▶ _Collected data_:
============================================================
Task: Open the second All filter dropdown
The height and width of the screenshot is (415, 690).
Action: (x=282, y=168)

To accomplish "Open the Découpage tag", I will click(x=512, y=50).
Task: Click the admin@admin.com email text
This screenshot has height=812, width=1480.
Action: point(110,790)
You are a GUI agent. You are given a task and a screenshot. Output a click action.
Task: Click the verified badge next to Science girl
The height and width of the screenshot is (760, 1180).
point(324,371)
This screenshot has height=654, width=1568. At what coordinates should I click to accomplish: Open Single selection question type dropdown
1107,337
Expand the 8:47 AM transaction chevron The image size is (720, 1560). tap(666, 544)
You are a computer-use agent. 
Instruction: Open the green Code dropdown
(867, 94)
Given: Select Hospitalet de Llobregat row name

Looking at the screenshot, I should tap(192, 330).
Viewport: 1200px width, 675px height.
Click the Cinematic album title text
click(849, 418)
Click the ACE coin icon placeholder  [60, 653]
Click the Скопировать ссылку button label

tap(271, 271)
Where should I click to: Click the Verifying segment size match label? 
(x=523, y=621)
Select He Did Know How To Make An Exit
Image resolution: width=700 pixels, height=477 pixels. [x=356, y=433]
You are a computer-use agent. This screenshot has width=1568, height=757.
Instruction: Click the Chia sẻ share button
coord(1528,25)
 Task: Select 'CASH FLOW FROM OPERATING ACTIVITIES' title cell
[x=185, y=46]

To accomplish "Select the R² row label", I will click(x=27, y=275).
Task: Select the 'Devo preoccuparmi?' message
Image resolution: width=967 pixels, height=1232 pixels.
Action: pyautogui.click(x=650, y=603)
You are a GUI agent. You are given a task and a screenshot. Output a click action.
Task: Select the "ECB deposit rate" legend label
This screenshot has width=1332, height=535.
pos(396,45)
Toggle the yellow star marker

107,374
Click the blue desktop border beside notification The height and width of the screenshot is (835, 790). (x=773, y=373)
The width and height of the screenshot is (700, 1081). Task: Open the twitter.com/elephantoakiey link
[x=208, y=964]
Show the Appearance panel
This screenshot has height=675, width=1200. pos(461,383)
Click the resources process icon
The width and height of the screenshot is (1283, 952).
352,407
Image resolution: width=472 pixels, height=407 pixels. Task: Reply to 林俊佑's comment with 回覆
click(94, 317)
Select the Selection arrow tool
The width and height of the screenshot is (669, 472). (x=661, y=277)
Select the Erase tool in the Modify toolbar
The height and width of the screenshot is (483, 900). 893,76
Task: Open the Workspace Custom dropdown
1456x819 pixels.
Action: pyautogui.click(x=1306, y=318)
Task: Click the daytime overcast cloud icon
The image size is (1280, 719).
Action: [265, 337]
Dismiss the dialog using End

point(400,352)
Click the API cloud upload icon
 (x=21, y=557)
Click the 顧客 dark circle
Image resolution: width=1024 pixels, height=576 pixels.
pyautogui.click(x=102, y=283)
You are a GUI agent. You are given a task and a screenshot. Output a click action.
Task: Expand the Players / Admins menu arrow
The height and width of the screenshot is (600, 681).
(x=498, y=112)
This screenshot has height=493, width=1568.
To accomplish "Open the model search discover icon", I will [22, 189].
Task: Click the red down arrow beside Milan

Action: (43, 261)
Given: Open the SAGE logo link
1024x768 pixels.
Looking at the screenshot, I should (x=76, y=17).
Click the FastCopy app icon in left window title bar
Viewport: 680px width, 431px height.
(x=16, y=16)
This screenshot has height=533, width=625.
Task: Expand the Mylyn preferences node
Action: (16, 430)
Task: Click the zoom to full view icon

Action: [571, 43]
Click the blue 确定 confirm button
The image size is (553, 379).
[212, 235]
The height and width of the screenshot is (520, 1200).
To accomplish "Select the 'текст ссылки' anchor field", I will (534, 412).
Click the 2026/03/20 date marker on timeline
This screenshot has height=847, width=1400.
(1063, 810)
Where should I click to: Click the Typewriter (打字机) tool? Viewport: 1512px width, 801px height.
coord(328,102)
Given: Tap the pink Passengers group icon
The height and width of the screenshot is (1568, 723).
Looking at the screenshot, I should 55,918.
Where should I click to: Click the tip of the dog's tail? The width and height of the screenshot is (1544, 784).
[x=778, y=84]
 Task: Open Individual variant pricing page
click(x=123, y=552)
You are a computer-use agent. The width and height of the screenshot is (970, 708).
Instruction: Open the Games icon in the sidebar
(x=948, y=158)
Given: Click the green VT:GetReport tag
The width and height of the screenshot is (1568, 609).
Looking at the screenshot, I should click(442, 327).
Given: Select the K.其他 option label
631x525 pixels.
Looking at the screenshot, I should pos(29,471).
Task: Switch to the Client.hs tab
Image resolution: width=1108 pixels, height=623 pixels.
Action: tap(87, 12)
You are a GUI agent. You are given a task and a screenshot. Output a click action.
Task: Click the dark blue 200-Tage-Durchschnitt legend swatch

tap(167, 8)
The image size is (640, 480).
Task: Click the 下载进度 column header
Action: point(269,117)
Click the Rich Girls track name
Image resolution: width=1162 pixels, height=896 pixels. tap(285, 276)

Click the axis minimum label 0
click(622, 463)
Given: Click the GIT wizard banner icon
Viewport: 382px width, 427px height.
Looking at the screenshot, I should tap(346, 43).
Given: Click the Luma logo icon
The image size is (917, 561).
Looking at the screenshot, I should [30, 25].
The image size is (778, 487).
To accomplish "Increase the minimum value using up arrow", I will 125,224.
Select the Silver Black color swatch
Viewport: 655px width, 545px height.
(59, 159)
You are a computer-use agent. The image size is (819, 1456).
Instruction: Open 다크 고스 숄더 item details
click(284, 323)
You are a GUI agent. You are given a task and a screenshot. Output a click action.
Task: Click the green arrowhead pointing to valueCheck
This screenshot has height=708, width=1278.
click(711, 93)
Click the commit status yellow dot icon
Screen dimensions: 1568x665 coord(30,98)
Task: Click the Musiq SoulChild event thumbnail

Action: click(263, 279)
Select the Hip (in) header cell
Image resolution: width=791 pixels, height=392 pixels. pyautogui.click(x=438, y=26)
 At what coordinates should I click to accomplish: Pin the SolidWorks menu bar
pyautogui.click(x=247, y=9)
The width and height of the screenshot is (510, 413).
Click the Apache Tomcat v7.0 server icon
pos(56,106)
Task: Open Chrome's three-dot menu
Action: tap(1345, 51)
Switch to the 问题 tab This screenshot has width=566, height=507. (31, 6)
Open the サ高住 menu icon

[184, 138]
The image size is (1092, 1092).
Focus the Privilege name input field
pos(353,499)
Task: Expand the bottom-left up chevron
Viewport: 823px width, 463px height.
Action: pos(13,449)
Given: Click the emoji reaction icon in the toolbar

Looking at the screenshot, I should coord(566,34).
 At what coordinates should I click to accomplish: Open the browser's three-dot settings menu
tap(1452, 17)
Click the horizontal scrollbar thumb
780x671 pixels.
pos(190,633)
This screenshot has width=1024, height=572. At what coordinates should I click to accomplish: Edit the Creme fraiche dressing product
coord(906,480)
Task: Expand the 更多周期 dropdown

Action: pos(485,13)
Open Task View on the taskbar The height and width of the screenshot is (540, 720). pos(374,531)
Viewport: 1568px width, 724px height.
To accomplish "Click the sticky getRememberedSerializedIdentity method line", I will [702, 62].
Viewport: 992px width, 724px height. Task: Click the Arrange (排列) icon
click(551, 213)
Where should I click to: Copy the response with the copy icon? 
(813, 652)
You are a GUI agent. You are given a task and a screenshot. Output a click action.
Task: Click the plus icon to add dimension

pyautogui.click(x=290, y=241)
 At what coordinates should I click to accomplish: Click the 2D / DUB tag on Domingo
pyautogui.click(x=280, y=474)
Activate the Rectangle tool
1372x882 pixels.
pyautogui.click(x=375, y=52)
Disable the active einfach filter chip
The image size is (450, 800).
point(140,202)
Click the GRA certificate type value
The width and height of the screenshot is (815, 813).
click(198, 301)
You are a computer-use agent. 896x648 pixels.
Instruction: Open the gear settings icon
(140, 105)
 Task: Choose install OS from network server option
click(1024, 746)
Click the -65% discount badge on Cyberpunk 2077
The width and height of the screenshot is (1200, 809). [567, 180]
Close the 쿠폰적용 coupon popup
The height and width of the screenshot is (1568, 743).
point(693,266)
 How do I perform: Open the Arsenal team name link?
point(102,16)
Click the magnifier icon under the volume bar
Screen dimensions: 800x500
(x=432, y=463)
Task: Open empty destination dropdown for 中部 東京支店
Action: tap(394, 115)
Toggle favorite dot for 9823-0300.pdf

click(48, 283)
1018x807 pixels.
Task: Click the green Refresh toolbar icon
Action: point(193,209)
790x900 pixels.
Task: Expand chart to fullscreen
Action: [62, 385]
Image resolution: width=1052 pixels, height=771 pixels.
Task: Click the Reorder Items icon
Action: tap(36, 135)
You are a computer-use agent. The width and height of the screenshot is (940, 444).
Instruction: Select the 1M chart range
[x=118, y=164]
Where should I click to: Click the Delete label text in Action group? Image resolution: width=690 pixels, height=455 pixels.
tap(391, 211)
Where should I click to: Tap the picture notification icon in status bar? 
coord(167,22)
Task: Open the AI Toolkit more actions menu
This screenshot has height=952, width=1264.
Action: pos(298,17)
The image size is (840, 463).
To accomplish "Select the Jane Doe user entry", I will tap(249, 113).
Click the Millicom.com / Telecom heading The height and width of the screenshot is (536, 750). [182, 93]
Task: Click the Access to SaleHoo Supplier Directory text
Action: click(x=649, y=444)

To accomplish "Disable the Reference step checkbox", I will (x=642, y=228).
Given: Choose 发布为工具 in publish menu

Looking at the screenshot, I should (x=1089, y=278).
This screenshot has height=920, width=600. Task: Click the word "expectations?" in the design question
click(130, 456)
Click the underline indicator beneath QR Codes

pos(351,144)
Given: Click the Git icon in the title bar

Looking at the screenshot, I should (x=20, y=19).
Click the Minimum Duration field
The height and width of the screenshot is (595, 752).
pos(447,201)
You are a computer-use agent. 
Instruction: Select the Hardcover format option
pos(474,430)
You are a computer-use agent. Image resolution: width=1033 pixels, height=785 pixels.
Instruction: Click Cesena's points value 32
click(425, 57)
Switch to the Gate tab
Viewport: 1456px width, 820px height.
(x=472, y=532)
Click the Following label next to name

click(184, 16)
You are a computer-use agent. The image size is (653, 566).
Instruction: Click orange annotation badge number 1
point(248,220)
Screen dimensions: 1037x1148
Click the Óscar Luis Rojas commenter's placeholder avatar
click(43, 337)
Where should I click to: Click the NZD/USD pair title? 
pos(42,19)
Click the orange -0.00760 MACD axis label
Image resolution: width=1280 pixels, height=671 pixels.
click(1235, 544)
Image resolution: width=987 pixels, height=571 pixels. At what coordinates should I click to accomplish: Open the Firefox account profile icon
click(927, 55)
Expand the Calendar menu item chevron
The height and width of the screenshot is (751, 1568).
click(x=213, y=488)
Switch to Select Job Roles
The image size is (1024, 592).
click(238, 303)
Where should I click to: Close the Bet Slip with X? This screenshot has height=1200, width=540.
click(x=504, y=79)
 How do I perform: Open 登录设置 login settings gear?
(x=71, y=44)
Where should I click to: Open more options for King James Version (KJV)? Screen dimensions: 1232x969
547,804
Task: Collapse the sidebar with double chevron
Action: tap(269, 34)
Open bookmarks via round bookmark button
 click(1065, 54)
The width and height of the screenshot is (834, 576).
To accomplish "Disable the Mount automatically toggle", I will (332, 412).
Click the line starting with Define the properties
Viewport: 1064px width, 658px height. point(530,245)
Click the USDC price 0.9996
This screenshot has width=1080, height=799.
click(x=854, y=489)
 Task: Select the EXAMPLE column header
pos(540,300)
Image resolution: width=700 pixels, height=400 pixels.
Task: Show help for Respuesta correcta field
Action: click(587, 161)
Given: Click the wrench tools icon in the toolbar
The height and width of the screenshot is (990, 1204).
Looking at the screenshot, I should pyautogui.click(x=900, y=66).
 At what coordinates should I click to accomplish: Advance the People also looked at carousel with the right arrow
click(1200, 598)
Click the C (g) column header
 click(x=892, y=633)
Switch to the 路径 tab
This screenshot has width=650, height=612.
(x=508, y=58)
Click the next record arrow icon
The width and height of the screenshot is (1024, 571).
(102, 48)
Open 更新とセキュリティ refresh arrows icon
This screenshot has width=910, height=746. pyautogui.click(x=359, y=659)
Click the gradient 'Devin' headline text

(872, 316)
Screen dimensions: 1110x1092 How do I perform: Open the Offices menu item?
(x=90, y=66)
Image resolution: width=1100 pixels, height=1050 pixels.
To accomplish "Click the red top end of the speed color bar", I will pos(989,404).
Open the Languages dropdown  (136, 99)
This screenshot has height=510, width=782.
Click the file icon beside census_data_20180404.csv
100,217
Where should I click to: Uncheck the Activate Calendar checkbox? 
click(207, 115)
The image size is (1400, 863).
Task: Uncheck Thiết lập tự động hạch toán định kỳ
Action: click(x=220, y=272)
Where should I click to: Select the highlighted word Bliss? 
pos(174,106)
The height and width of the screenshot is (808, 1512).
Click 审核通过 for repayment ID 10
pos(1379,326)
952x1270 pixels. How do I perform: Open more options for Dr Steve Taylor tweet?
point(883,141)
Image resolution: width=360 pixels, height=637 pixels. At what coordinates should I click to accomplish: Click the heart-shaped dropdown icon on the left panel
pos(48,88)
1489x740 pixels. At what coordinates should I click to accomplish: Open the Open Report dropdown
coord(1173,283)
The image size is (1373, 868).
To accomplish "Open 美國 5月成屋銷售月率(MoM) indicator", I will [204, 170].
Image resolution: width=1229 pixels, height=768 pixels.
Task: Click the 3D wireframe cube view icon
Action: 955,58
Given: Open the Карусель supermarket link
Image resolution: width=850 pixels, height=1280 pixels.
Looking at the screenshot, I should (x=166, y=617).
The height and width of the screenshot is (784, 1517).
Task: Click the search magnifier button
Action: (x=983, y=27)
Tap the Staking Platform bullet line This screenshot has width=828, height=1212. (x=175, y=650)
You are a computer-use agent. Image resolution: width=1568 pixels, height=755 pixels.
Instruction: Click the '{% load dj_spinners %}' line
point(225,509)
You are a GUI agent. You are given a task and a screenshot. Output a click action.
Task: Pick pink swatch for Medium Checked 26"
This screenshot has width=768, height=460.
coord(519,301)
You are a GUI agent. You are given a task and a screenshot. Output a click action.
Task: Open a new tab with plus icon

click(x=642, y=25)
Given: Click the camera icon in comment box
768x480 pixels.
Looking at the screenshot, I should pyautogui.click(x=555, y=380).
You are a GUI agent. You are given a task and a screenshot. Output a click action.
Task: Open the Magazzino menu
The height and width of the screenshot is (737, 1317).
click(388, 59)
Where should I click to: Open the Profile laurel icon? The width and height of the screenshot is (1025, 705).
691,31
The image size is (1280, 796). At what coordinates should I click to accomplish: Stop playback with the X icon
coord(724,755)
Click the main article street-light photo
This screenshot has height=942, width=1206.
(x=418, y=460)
============================================================
▶ _Try it_: The line containing "Task: Open the Magazzino menu" and every line after it, up to and including the last line of the records, should be reproduced exactly, with nothing else.

▶ _Response area_:
Task: Open the Magazzino menu
The height and width of the screenshot is (737, 1317).
click(388, 59)
Where should I click to: Open the Profile laurel icon? The width and height of the screenshot is (1025, 705).
691,31
The image size is (1280, 796). At what coordinates should I click to accomplish: Stop playback with the X icon
coord(724,755)
Click the main article street-light photo
This screenshot has height=942, width=1206.
(x=418, y=460)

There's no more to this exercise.